Passkeys as successors to passwords.
Google and Amazon are both moving towards using passkeys as a default login option.
Using a device’s built-in authentication mechanisms.
Passkeys are a login technology that uses a device’s built-in authentication mechanisms, such as fingerprint sensors, Face ID, or Windows Hello. The Verge explains, “Passkeys are built on WebAuthn (or Web Authentication) tech and stored directly on your device. They are supported by companies like Apple, Google, and Microsoft because they’re more secure than passwords or PINs which can be stolen.”
Amazon’s passkey support.
Amazon announced last week that passkey support is now available for “Amazon customers using browsers and is gradually rolling out on the iOS Amazon Shopping app with support coming soon on the Android Amazon Shopping app.”
Google offers passkeys as a default login option.
Earlier this month, Google made passkeys the default login option for personal Google Accounts: “This means the next time you sign in to your account, you’ll start seeing prompts to create and use passkeys, simplifying your future sign-ins. It also means you’ll see the ‘Skip password when possible’ option toggled on in your Google Account settings.”
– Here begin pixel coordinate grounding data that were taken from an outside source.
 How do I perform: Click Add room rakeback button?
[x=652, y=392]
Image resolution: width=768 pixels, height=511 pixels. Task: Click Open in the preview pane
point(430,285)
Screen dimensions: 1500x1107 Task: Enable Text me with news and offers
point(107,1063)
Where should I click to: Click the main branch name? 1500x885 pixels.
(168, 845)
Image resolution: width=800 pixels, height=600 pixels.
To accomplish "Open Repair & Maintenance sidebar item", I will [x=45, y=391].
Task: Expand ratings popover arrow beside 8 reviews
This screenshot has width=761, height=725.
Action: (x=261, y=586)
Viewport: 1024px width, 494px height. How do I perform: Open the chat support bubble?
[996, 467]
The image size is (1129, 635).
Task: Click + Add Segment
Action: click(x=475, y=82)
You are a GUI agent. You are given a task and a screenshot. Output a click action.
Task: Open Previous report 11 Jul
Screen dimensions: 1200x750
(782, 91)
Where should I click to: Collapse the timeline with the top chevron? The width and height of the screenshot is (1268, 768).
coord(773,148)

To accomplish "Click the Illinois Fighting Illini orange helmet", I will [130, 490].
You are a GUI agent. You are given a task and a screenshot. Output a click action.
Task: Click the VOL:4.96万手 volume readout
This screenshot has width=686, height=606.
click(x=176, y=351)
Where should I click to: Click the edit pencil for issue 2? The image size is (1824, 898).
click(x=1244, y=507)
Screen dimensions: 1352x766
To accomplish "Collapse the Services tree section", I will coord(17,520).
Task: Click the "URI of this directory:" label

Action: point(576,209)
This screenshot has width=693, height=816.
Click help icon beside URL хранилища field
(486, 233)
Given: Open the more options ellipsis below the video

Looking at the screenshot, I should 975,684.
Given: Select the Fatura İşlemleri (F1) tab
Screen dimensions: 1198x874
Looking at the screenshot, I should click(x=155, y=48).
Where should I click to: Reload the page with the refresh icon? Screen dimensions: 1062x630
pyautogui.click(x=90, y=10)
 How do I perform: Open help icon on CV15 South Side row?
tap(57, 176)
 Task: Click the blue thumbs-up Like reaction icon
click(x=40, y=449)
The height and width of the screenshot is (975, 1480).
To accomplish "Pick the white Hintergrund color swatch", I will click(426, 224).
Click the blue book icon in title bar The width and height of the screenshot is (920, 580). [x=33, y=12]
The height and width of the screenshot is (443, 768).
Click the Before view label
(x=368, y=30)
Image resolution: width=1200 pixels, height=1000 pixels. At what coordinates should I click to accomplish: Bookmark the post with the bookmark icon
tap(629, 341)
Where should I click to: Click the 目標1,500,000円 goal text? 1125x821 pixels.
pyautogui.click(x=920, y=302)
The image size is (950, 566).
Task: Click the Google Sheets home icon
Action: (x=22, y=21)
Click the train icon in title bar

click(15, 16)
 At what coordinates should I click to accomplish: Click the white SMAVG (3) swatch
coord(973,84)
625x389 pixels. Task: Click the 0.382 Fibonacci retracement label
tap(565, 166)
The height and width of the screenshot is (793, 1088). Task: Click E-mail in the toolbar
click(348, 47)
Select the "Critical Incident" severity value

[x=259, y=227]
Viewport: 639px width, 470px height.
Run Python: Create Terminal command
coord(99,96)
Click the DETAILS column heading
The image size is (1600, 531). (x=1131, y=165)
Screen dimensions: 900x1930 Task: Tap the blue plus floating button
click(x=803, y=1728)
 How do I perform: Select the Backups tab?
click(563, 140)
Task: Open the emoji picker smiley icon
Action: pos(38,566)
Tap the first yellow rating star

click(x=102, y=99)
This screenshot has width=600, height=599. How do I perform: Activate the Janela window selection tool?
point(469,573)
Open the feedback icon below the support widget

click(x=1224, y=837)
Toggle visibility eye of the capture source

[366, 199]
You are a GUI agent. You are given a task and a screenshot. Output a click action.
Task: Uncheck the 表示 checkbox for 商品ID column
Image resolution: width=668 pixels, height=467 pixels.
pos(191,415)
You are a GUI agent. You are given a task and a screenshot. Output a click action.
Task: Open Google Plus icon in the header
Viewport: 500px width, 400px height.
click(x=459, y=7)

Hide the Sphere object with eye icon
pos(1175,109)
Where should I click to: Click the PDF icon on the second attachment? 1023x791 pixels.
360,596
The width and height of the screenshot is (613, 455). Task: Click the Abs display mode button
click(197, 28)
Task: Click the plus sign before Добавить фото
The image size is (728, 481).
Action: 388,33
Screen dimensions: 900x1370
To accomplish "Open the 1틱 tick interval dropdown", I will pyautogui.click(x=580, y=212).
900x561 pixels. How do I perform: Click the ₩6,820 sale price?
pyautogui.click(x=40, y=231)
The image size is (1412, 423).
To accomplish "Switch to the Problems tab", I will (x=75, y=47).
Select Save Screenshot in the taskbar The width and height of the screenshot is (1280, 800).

An attempt to simultaneously increase security and convenience.
Peter Barker, Chief Product Officer at Ping Identity, offered some observations on Google’s move:
“Passwords have been a persistent security challenge for the past seven decades, leaving us susceptible to phishing attacks and the looming threats of fraud and identity theft. They also act as a barrier to achieving a smoother user experience.
“Consumers increasingly crave greater convenience without compromising on security. The path we must embark on leads us toward a passwordless future, though this transition will undoubtedly require time to be embraced on a grand scale.
“Notably, we have already witnessed the widespread integration of biometric authentication methods, such as facial recognition and fingerprint scans, into our daily lives. These technologies serve as stepping stones towards the ultimate goal of a world where the arduous task of logging in becomes a thing of the past. However, to truly reach this passwordless utopia, the general public needs a better grasp of the underlying technology.
“In light of these developments, Google's decision to champion passkeys as the default login option couldn't have come at a better time. Sometimes, it takes industry giants to take the lead, pushing for change more assertively. The adoption of passkeys signifies a significant leap forward, sparing users from the hassle of remembering passwords and the constant worry of them being stolen. This proactive move promises to reduce fraud and usher in a simpler, faster, and more secure user experience that we can all benefit from.”
Dave Treadwell, SVP, eCommerce Foundation, commented on Amazon’s switch:
“This is about giving customers ease-of-use and security simultaneously in their Amazon experience. While passwords will still be around in the foreseeable future, this is an exciting step in the right direction. We are thrilled to be an early-adopter of this new authentication method, helping to realize our vision for a more secure, passwordless internet.”